#### DATASET EXTRACT
══════════

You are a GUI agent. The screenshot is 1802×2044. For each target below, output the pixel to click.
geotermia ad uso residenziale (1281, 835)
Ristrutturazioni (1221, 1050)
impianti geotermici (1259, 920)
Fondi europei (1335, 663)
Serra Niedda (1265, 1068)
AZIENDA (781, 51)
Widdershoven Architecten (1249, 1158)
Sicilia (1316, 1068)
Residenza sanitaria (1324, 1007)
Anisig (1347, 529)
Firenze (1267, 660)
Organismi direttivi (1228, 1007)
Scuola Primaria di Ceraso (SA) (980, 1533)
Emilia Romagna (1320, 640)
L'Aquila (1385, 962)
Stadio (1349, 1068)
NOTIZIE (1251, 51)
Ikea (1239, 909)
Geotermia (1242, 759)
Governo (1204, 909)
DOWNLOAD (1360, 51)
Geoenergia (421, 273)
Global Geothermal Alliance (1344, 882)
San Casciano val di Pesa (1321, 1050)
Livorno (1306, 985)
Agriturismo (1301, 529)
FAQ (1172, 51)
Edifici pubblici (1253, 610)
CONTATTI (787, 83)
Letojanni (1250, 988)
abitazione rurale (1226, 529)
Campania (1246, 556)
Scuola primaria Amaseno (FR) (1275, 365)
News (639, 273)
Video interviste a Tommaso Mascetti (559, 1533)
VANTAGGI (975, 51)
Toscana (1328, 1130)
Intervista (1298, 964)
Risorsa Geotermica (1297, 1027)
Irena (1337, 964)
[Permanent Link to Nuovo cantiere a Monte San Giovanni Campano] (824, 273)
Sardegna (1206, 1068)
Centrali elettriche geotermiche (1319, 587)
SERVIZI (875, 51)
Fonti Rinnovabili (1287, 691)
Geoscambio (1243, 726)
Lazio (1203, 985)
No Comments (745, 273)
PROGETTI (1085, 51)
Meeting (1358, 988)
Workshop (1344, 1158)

══════════

#### WHAT NEEDS TO BE DONE
Could you reproduce, exactly as written, the lines running from the one with "Irena (1337, 964)" to the end of the entries above?

#### RESULT OF THIS TASK
Irena (1337, 964)
[Permanent Link to Nuovo cantiere a Monte San Giovanni Campano] (824, 273)
Sardegna (1206, 1068)
Centrali elettriche geotermiche (1319, 587)
SERVIZI (875, 51)
Fonti Rinnovabili (1287, 691)
Geoscambio (1243, 726)
Lazio (1203, 985)
No Comments (745, 273)
PROGETTI (1085, 51)
Meeting (1358, 988)
Workshop (1344, 1158)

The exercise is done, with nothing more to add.